The feature that separates it from every other app on this list: OCR-indexed image history. Every screenshot you copy is analysed by Apple Vision in the background. Type any text that appeared in the screenshot — an error message, a UI label, a variable name — and Pastery finds it immediately, even if it was copied two weeks ago. No other dedicated clipboard manager on macOS does this.
Overview Mode (press the hotkey twice, or use the toolbar) opens a full-window grid with sidebar filters: filter by content type (images only, text only, colors only), by source app (everything copied from Figma, or VS Code, or Chrome), or by date range. It turns your clipboard history into a searchable record of your work rather than a list you scroll past.

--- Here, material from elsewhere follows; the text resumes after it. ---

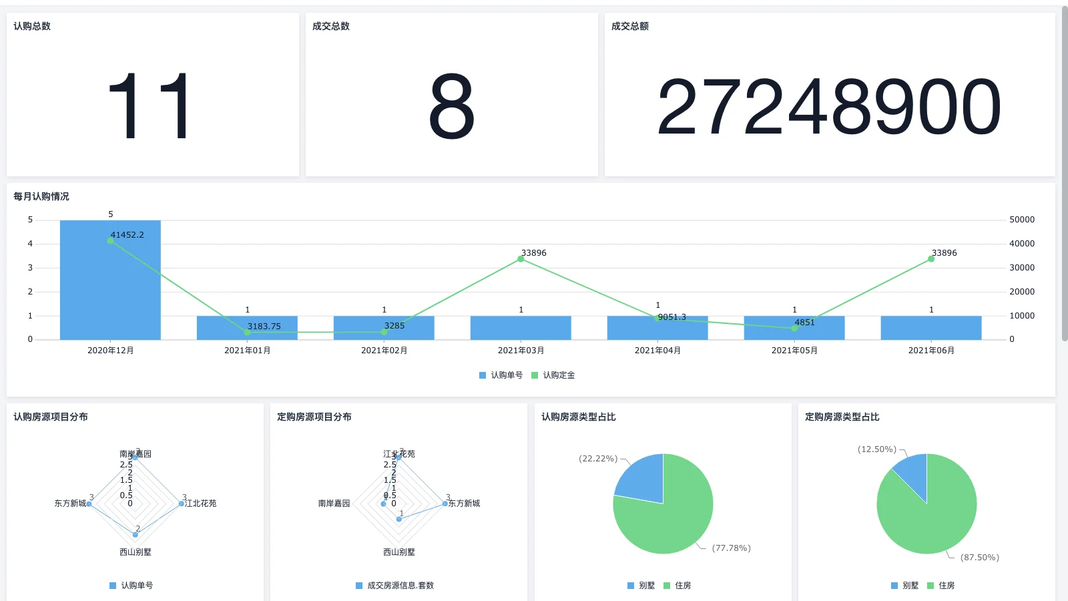Click the page's vertical scrollbar
The width and height of the screenshot is (1068, 601).
(1064, 174)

Text transforms are a daily-use feature once you discover them: hover any text clip and one click lets you uppercase, lowercase, format JSON, minify JSON, decode URL encoding, strip HTML, or trim whitespace — all applied to the paste, not to the stored clip. Developers use this constantly. Read more in our best clipboard manager for Mac developers guide.

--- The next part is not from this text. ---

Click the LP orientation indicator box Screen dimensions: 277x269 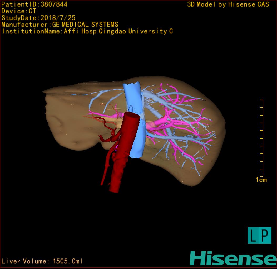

One genuinely unique feature: a built-in background remover. Copy any image and Pastery can strip the background in one click, producing a clean cutout ready to paste. No third-party app, no upload, no waiting.
What Pastery doesn't do: no iCloud sync, no iPhone app. Your clipboard stays on your Mac — which is a privacy feature as much as a limitation. If cross-device is essential, see Paste below.
- Price: $2.99/mo · $24.99/yr (~$2.08/mo) · $59.99 lifetime · 14-day free trial
- Best for: Anyone who copies screenshots, wants OCR search, or needs text transforms
- Not for: Users who need clipboard sync across Mac and iPhone
2. Maccy — best free option
Maccy is the cleanest free clipboard manager on macOS. Open-source (MIT), ~3 MB, under 40 MB RAM, and does exactly one thing: a searchable list of everything you've copied, accessible in under a second via a keyboard shortcut.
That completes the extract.